Wednesday, 18th.—Left Keneh early, and with regret; the place, the people and the scenery have left many pleasing pictures in my memory. I little expected at starting the annoyance that awaited me! As we approached the spot where Sheykh Selim receives his devout visitors, I sent word to the captain that I did not wish to lose any time in landing, but that the bag of money which had been collected for the saint was to be delivered, and we were to go on. I had scarcely uttered this almost sacrilegious order, when the steamer, which had been judiciously steered within ten yards of a flat, shelving bank, ran hard and fast into the mud, with the apparent intention of sticking there permanently, the engine being utterly powerless to get her out. Nobody on board doubted for an instant but that Sheykh Selim had stopped us in his resentment; the captain instantly dispatched sailors with money to propitiate him, and after a few futile attempts on the part of five or six of the crew (to loud cries of "Help us, O Prophet! help us, O Sheykh Selim!") to heave out a vessel that was four or five feet in the mud, jumped himself into a boat, and hurried, of course accompanied by Hosseyn, and leaving his vessel to take care of herself, to beseech the sheykh to get us off.
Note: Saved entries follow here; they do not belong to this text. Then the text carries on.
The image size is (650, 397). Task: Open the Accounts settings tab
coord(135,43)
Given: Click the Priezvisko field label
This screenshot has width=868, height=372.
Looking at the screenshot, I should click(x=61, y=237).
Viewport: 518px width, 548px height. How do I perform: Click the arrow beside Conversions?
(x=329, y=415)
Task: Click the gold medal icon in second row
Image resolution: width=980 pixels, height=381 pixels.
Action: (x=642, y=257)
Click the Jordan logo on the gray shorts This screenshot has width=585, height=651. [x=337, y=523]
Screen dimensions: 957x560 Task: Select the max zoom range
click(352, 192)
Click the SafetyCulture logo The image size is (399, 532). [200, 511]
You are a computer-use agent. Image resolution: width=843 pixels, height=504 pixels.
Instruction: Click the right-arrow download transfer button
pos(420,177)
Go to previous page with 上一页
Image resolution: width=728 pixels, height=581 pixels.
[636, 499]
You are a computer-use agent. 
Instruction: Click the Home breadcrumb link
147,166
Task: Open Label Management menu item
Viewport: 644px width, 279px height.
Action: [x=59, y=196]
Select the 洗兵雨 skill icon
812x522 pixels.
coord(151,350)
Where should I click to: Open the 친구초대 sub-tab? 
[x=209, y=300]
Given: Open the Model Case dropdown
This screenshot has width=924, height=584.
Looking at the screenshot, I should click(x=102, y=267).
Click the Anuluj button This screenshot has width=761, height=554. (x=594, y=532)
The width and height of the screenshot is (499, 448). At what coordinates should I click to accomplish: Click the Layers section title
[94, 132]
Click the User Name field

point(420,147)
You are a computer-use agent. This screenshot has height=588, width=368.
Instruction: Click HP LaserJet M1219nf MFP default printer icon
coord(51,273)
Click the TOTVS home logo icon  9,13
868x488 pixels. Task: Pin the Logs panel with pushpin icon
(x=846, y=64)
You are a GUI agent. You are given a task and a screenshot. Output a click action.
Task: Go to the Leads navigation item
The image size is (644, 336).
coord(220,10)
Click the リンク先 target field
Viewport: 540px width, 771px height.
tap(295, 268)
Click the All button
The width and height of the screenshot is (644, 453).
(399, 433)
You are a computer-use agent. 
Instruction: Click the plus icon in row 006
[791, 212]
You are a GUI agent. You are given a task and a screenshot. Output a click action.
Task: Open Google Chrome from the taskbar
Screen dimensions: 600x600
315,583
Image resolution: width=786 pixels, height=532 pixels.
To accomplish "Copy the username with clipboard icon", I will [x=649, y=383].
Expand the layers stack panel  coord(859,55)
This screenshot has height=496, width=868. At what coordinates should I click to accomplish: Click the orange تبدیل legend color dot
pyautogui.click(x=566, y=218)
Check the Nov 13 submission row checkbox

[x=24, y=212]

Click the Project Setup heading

Their conversation was afterwards reported to me by one who was present. "What is this, O Sheykh, that thou hast done to us? in what have we been wanting towards thee? did I not give thee a shirt when we last came by? and the tobacco, was it not good? was the roast meat not sufficient? why are we thus punished?"—to whom the sheykh: "Don't be a fool! why do you come to me about your boat? am I a sailor? how do you expect me to get her off—or on? Allah got her on the sand, not I, who am a man like yourselves." The captain: "Allah is indeed great, but if he ran us aground it was on thy instigation—thou knowest it, O Sheykh!" &c. &c. In this strain the conversation lasted at least twenty minutes, during which time and for the rest of the day I was literally sick with disgust and anger at the lot of them. Everything that ought not to be done under the circumstances, including losing the anchor (which is still at the bottom of the river), was done before evening; everything that should have been done was left undone.
Next morning (Thursday, 19th) we obtained (by force, after the fashion of this country) through the governor of the neighbouring town a gang of two hundred Arabs, magnificent fellows some of them, who, at last, by heaving and tugging, contrived to get her off—not without the most unearthly charivari I ever heard. In the morning I made a sketch; reached Bellianeh in the evening, appeased, at last, and rather amused at the abject condition of the captain, to whom I had conveyed my mind (he had never seen me angry before), and who swore that in future one hundred sheykhs should not take him out of his course. My misadventure will benefit my successors in the good ship Sheberkheyt—à quelque chose malheur est bon.